--- SOURCE MATERIAL Enclosed Below ---

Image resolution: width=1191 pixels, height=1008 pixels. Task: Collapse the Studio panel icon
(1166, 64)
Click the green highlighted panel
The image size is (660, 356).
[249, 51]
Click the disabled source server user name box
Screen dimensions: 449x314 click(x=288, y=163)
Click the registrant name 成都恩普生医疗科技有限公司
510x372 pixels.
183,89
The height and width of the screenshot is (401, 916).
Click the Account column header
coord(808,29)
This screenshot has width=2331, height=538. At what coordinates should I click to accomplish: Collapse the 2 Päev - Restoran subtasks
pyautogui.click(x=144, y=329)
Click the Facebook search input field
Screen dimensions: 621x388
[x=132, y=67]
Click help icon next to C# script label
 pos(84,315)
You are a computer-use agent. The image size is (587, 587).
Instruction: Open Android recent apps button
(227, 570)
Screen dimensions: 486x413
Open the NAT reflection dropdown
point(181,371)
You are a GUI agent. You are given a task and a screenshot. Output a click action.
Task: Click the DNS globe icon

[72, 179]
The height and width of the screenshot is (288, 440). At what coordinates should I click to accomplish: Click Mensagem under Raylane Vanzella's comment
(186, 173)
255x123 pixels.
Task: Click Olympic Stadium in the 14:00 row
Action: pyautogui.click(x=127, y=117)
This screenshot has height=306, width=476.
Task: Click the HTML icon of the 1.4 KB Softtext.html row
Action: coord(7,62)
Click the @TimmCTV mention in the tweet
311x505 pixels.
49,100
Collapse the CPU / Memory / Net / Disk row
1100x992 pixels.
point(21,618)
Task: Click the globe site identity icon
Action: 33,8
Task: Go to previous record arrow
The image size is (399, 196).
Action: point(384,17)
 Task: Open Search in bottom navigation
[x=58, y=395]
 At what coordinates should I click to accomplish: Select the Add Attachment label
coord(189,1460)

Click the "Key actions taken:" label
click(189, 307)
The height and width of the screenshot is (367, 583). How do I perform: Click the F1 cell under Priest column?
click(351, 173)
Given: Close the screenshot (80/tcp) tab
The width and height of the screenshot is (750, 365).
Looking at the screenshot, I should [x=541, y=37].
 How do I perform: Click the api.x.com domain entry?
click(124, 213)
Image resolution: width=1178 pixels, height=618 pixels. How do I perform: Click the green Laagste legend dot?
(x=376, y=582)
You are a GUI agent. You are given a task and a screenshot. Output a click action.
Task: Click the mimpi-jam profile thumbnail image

--- End of Enclosed SOURCE MATERIAL ---

● **DIRECTIONS FOR THIS TASK**: Repeat, exactly and only, the lines from the beginning of the material through the line that contains "Given: Close the screenshot (80/tcp) tab".

● **EXERCISE OUTPUT**:
Image resolution: width=1191 pixels, height=1008 pixels. Task: Collapse the Studio panel icon
(1166, 64)
Click the green highlighted panel
The image size is (660, 356).
[249, 51]
Click the disabled source server user name box
Screen dimensions: 449x314 click(x=288, y=163)
Click the registrant name 成都恩普生医疗科技有限公司
510x372 pixels.
183,89
The height and width of the screenshot is (401, 916).
Click the Account column header
coord(808,29)
This screenshot has width=2331, height=538. At what coordinates should I click to accomplish: Collapse the 2 Päev - Restoran subtasks
pyautogui.click(x=144, y=329)
Click the Facebook search input field
Screen dimensions: 621x388
[x=132, y=67]
Click help icon next to C# script label
 pos(84,315)
You are a computer-use agent. The image size is (587, 587).
Instruction: Open Android recent apps button
(227, 570)
Screen dimensions: 486x413
Open the NAT reflection dropdown
point(181,371)
You are a GUI agent. You are given a task and a screenshot. Output a click action.
Task: Click the DNS globe icon

[72, 179]
The height and width of the screenshot is (288, 440). At what coordinates should I click to accomplish: Click Mensagem under Raylane Vanzella's comment
(186, 173)
255x123 pixels.
Task: Click Olympic Stadium in the 14:00 row
Action: pyautogui.click(x=127, y=117)
This screenshot has height=306, width=476.
Task: Click the HTML icon of the 1.4 KB Softtext.html row
Action: coord(7,62)
Click the @TimmCTV mention in the tweet
311x505 pixels.
49,100
Collapse the CPU / Memory / Net / Disk row
1100x992 pixels.
point(21,618)
Task: Click the globe site identity icon
Action: 33,8
Task: Go to previous record arrow
The image size is (399, 196).
Action: point(384,17)
 Task: Open Search in bottom navigation
[x=58, y=395]
 At what coordinates should I click to accomplish: Select the Add Attachment label
coord(189,1460)

Click the "Key actions taken:" label
click(189, 307)
The height and width of the screenshot is (367, 583). How do I perform: Click the F1 cell under Priest column?
click(351, 173)
Given: Close the screenshot (80/tcp) tab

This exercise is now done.